Я просыпаюсь от легкого шума. Шаги. Не человеческие – робкие, тихие. Олень.
Мой животный адреналин тут же взмывает до небес, но я дышу медленно – вдох, выдох, медленно, очень медленно, – потом задерживаю дыхание и держу его, держу, держу, сколько могу, а сам повторяю себе: «Спокойно, спокойно». Я не хочу совсем подавить в себе зверя; я отмечаю повышение адреналина, он нарастает, и я впускаю его в кровь понемногу. Задерживаю дыхание, а потом выдыхаю. Чем медленнее будет происходить мое превращение, тем лучше, так мне кажется. Я не хочу пугать свое тело. Я хочу привыкнуть к нему, но больше всего я хочу запомнить, что происходит со мной, когда я превращаюсь. Я медленно вдыхаю и говорю себе, что надо не спать. Задерживаю дыхание, потом выпускаю его медленной ровной струей и впускаю порцию адреналина.
я вижу оленя. зверь, в котором я, крадется за ним. он хороший охотник, абсолютно бесшумный, прячется, следит и двигается только тогда, когда уверен, что его не видят. олень останавливается. дергает ушами. поднимает голову и оглядывается. я не хочу убивать оленя. он красивый. я не хочу убивать оленя, но зверь, в котором я, уже присел на задние лапы и ждет подходящего для прыжка момента. я говорю ему: «нет, не убивать». я спокоен, говорю с ним тихо, пытаюсь его приручить. олень напрягается. он что-то почуял, вот он подается вперед, готовый ускакать, но зверь уже толкается задними лапами и летит на оленя, а я кричу ему «нет, нет»…

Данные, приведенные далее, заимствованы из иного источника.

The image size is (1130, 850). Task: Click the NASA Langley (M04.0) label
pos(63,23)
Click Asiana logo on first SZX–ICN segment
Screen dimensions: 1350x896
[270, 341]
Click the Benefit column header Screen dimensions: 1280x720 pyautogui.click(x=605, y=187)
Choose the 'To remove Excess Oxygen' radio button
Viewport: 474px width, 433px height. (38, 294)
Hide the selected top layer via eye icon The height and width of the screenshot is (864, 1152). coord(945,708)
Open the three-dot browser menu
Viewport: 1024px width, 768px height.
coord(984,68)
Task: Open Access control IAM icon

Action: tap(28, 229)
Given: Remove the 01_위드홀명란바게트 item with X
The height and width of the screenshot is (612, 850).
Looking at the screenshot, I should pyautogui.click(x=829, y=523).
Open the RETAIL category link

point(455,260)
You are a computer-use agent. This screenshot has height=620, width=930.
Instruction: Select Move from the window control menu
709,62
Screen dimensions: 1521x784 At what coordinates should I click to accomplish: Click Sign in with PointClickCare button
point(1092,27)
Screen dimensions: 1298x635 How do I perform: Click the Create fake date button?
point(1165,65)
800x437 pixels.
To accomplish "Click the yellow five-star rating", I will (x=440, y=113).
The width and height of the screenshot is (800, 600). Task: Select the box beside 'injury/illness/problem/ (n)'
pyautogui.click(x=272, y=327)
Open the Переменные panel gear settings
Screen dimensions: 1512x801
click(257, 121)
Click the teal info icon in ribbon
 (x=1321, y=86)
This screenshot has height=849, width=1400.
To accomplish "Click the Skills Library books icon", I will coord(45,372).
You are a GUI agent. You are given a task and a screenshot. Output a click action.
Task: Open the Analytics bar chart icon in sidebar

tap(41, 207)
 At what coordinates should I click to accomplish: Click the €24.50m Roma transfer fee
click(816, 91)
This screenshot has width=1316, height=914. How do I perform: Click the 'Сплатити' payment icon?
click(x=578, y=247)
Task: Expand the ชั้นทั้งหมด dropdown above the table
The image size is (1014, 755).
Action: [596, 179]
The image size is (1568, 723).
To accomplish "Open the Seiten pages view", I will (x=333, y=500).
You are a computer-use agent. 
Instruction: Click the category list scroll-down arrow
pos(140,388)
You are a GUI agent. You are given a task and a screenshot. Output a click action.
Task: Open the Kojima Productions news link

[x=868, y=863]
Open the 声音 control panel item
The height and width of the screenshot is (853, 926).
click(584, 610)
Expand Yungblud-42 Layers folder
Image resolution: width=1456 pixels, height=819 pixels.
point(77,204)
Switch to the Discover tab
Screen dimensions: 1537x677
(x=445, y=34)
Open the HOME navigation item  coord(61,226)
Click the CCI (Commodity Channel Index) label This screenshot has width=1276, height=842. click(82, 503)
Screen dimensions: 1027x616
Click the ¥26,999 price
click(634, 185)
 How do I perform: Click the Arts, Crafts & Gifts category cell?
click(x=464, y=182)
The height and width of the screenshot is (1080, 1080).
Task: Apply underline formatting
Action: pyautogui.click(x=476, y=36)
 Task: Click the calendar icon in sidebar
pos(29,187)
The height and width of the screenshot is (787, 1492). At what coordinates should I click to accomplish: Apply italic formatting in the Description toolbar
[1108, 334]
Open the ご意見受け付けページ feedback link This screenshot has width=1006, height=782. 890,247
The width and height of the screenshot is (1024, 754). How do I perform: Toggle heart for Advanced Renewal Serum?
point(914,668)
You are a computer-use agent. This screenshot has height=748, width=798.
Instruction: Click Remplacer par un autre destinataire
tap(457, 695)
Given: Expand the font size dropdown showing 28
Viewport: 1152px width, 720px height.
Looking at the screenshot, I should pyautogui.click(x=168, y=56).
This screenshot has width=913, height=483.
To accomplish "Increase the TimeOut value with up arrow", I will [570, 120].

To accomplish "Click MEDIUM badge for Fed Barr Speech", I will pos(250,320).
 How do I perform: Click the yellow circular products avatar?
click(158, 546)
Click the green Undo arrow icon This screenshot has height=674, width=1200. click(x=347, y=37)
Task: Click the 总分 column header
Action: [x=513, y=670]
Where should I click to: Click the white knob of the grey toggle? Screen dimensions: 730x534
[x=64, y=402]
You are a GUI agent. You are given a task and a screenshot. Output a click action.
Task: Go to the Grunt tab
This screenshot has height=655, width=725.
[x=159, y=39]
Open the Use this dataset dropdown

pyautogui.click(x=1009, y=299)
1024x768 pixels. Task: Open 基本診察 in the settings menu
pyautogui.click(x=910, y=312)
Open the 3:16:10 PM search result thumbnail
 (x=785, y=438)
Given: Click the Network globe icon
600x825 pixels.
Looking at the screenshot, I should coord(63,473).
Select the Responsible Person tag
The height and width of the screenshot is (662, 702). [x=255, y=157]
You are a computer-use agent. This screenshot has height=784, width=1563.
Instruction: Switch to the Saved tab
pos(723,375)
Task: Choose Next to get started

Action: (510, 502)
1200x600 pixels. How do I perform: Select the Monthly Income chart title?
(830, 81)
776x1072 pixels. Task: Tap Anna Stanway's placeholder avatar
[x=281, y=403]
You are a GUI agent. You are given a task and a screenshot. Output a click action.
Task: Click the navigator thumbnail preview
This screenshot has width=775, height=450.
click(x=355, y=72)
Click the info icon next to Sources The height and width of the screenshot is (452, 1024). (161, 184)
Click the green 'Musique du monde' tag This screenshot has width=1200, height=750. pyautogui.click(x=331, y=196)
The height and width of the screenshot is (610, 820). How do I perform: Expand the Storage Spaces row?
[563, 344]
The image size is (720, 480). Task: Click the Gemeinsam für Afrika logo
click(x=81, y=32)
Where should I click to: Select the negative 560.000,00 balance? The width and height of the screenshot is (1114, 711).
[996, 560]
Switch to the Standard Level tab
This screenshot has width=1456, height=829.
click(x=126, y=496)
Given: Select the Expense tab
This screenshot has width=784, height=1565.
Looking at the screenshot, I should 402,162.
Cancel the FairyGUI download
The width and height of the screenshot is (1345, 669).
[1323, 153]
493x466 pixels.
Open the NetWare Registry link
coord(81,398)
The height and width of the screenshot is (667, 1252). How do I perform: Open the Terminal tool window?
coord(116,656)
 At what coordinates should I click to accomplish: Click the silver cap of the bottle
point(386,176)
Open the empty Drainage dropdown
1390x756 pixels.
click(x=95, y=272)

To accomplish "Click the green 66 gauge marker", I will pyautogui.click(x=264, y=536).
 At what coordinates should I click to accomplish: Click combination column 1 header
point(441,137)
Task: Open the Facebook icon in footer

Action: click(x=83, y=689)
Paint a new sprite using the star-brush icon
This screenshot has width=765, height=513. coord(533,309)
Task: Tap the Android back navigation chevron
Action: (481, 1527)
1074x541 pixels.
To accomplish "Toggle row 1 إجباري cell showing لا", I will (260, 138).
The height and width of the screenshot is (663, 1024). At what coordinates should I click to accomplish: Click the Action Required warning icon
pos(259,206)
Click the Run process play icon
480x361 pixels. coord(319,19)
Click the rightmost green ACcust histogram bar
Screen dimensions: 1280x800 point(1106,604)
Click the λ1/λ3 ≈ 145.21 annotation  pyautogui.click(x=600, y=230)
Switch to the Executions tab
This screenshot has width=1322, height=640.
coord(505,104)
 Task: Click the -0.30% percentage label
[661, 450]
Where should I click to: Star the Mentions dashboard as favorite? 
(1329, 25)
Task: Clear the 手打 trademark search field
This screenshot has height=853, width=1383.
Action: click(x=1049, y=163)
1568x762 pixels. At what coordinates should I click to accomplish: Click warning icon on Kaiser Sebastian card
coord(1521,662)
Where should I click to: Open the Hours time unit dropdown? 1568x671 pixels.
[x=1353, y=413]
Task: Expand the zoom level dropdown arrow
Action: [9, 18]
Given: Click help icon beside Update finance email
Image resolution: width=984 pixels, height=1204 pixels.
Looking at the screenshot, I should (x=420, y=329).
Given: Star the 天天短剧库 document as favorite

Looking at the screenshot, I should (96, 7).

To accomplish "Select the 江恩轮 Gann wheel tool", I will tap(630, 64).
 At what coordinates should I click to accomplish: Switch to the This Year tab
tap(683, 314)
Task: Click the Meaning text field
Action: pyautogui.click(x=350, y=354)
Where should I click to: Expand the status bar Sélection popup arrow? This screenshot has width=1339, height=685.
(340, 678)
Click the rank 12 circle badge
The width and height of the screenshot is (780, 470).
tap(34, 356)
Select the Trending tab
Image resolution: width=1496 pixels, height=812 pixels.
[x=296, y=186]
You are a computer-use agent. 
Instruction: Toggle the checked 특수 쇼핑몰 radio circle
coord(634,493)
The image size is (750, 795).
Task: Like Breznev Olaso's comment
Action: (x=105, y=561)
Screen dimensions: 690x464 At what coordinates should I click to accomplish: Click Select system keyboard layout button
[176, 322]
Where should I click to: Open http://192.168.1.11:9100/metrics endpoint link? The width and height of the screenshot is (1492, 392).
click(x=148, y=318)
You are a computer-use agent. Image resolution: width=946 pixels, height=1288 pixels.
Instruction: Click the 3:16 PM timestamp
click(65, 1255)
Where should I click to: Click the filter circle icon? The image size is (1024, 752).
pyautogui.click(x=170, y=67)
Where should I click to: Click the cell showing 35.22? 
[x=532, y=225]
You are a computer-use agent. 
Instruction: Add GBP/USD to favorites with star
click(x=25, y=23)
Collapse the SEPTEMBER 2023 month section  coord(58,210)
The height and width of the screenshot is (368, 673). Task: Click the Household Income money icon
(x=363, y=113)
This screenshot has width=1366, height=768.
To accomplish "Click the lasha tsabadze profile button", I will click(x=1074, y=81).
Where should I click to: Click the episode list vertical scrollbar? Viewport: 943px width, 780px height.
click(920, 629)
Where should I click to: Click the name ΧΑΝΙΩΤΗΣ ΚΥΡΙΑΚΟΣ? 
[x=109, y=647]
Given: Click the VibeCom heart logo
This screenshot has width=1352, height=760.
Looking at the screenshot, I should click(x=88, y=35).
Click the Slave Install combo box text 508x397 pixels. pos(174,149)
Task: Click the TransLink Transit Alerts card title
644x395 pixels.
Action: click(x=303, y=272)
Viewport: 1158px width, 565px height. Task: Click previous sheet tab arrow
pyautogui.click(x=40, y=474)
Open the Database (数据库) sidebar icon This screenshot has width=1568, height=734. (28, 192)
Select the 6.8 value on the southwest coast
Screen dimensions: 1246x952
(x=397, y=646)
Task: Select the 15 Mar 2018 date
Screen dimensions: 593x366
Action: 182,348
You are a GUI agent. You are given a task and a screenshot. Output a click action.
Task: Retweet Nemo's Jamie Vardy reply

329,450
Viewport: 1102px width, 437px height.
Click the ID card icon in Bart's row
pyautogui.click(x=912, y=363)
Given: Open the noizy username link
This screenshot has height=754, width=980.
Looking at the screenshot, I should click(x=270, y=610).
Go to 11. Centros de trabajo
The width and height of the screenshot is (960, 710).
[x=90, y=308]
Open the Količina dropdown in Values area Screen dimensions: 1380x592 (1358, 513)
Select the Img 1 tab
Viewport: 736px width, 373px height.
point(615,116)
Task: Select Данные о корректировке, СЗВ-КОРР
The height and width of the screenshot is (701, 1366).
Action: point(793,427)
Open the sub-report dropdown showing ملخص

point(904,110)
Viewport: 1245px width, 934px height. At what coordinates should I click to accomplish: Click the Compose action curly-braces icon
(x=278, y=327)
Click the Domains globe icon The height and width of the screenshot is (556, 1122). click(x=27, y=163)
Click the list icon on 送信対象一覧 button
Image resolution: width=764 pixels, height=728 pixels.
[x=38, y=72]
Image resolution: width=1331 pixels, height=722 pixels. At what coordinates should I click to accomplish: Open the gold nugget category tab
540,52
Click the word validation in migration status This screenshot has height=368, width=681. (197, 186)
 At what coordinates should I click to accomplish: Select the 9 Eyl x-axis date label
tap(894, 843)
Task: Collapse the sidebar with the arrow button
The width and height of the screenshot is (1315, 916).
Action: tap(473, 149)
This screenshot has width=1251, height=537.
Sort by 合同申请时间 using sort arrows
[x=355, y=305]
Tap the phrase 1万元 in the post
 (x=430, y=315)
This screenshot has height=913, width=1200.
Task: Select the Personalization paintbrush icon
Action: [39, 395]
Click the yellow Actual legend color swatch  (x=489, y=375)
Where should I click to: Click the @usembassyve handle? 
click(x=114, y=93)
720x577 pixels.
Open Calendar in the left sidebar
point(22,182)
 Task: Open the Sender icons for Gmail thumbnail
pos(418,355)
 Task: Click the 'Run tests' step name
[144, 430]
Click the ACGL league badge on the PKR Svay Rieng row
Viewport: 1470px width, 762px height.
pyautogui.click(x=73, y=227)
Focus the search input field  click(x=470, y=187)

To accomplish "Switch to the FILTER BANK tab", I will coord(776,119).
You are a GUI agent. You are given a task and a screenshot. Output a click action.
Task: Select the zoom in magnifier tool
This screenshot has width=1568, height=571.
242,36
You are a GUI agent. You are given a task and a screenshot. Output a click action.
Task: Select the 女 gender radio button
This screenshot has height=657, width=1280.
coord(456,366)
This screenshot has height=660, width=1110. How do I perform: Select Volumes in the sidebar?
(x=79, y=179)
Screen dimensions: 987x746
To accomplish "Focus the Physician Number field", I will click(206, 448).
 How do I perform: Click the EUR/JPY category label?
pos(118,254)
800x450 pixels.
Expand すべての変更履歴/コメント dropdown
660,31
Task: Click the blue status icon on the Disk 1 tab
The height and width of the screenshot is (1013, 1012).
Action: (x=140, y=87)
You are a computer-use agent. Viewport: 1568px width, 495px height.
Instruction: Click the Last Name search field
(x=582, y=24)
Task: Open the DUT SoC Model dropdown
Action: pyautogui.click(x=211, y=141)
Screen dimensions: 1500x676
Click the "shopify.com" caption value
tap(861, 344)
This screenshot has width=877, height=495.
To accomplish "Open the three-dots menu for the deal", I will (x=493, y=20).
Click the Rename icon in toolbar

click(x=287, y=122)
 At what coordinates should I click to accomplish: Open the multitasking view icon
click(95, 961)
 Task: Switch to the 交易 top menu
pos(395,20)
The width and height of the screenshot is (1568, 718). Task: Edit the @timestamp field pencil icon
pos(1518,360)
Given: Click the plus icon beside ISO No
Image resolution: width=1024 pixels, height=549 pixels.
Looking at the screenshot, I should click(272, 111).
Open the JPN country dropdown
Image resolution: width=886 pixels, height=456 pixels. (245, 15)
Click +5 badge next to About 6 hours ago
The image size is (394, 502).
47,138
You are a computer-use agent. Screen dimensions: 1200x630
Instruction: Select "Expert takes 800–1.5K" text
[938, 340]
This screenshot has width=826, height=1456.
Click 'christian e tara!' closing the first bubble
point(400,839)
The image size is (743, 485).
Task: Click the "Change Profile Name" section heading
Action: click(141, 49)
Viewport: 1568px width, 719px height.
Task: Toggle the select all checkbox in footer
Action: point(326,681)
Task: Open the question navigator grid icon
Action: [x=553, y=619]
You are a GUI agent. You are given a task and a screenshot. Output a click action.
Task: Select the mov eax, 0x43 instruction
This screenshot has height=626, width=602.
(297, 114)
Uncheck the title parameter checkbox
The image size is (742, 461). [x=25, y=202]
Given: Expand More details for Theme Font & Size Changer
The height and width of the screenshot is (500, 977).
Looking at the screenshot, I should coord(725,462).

Я просыпаюсь. Еще темно. По вкусу во рту я понимаю, что олень пошел мне на ужин. Мои руки и лицо в крови, и, поднимая голову, я вижу рядом с собой его останки. Кое-что я помню. Помню, как услышал оленя, еще когда был человеком, помню, как проникал в меня звериный адреналин; наверное, тогда я и превратился, но этого я не помню. Нет, совсем не помню. Помню только, как я пытался остановить зверя, чтобы он не нападал. Я кричал ему изнутри его тела, но я-зверь меня не слушал. В общем, он его убил.
Я щупаю оленье тело: оно еще теплое.
Я нахожу в реке тихую теплую заводь и моюсь, а потом ложусь рядом с оленем. Но теперь я не могу заснуть. Усталости нет, но я смущен. Зверь не обратил на меня никакого внимания. Он я, и в то же время не я. Он убил оленя, хоть я этого не хотел. Он делает то, что хочет.
Когда светает, я иду в замок, искать Ван. Надо узнать, когда она будет готова помочь Габриэлю вернуть его Дар. Я прохожу через кухню в столовую, музыкальную комнату, бальную залу, кладовую, оружейную, спальни и ванные и никого не нахожу. Возвращаюсь в кухню и по дороге встречаю Несбита, который говорит:
– Ван в кабинете. Хочет с тобой переговорить.
Я иду туда, куда мне указал Несбит, ищу кабинет. Толкаю уже третью по счету тяжелую деревянную дверь, она вдруг подается, и я слышу голос:
– У тебя такой вид, как будто тебе не помешала бы сигарета. – И Ван протягивает мне свою, но я качаю головой.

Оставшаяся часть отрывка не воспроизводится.